Sól fizjologiczna stosowana w zespole suchego oka to błąd!
Sól fizjologiczna to jałowy, 0,9 proc. roztwór, który znajduje wiele zastosowań. Używana jest do przemywania dziecięcych oczu i nosków, inhalacji czy oczyszczania skaleczeń i ran. W okulistyce jest bezpiecznym środkiem do przepłukania oka, gdy dostanie się do niego ciało obce, np. rzęsa czy piasek, oraz działa wspomagająco w leczeniu zapalenia spojówek.
Jednak sól fizjologiczna wciąż błędnie jest stosowana w zespole suchego oka. Dlaczego? Wyjaśnia dr Małgorzata Zaraś.
Roztwór soli fizjologicznej zwilża jedynie powierzchnię oka. Kontrowersyjne jest stosowanie tego preparatu jako substancji nawilżającej w zespole suchego oka. To poważna choroba związana z zaburzeniem równowagi powierzchni oka, wynikającej ze zmniejszonej produkcji łez lub nadmiernego ich odparowywania. Zapuszczona sól fizjologiczna tylko chwilowo zwilża i odświeża, ale jej regularne stosowanie może zaburzyć naturalny film łzowy.
Poza tym kropla wodnego roztworu nie utrzymuje się długo na powierzchni oka - odparowuje i odpływa do dróg łzowych po kilku mrugnięciach. Jeśli miałaby być skuteczna, nawilżanie trzeba by było powtarzać bardzo często. To natomiast przyczyniłoby się do "zmywania" z powierzchni oka trójwarstwowego filmu łzowego.

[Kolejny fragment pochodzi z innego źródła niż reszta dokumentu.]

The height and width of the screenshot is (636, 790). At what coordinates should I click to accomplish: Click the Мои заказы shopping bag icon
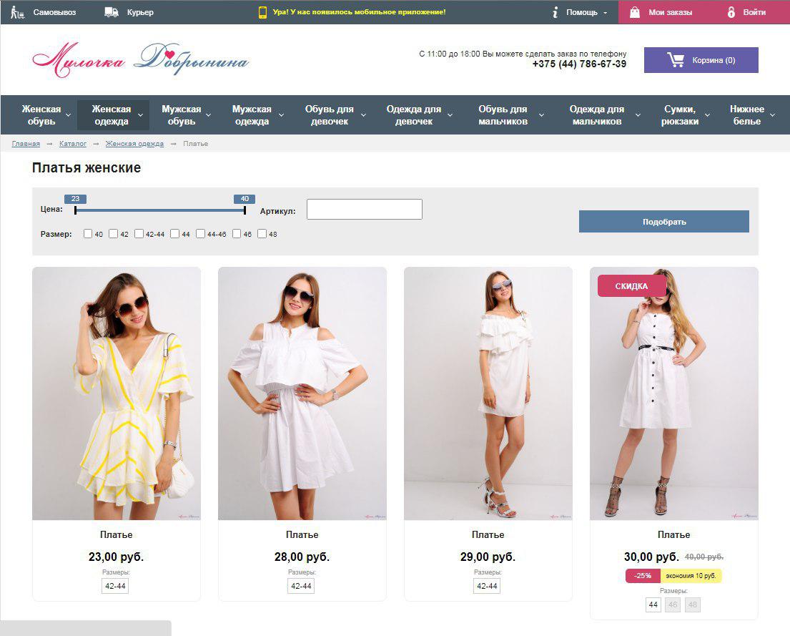pos(634,12)
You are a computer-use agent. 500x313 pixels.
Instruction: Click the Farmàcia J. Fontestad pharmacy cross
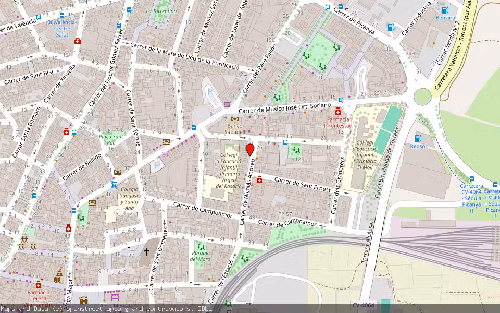[338, 112]
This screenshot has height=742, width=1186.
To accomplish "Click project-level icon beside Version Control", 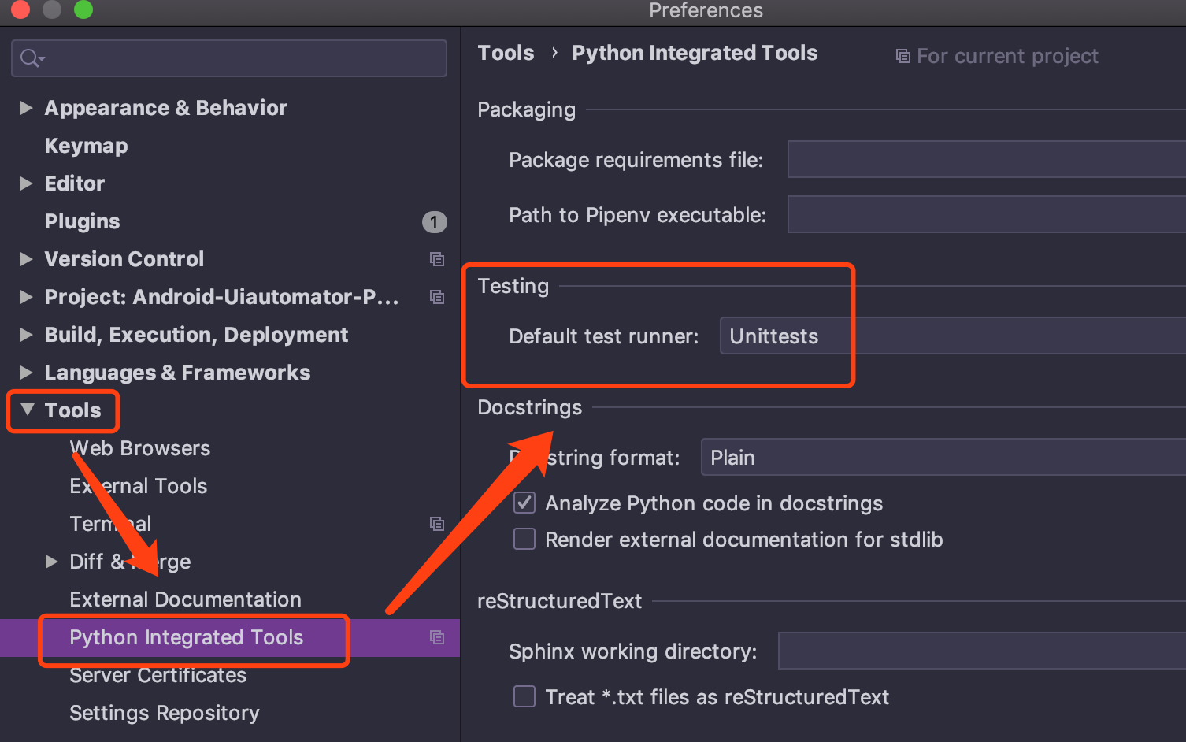I will click(437, 259).
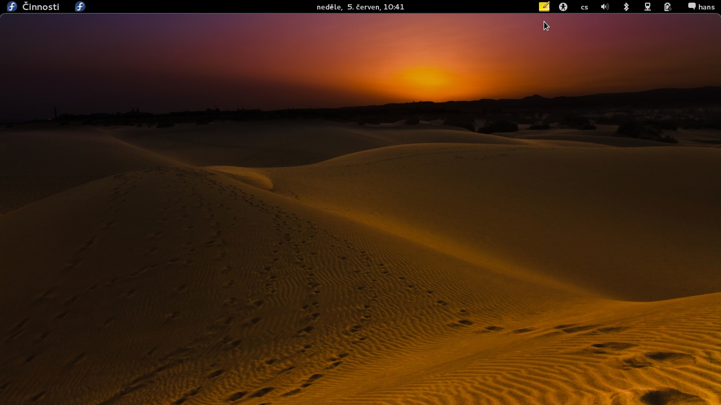The width and height of the screenshot is (721, 405).
Task: Open the yellow sticky notes indicator
Action: pos(544,7)
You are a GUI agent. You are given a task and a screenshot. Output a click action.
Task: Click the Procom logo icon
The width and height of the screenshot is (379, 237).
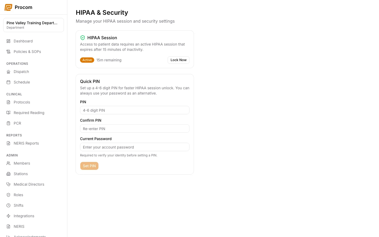(x=8, y=7)
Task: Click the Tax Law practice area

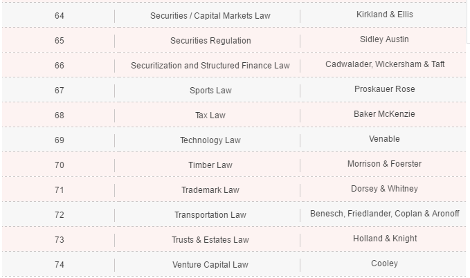Action: (x=210, y=115)
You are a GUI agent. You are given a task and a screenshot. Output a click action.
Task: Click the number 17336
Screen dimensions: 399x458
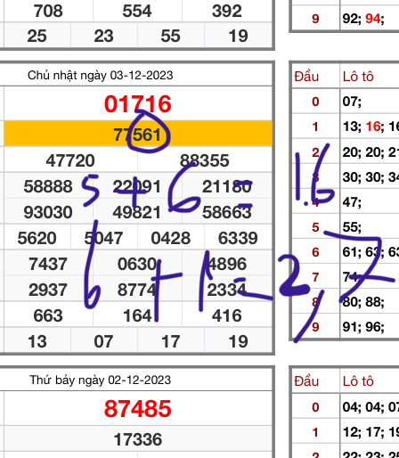pos(138,439)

Należy stosować krople nawilżające. Często jako pierwsze lekarz przepisuje pochodne hialuronianu, który jest naturalnym składnikiem łez. Preparat nie powinien zawierać konserwantów, które zwykle uczulają i wysuszają gałkę oczną. Jeśli krople nawilżające nie przynoszą ulgi, to okulista często po badaniu zaleca emulsje jednocześnie nawilżające i natłuszczające gałkę oczną.
W leczeniu tego schorzenia ważną rolę odgrywa też stan zapalny powierzchni oka, obecnie łagodzony preparatami ze sterydem. Nie należy się go obawiać. Z odpowiednio dobranymi kroplami szybko poprawia jakość nawilżenia powierzchni oka.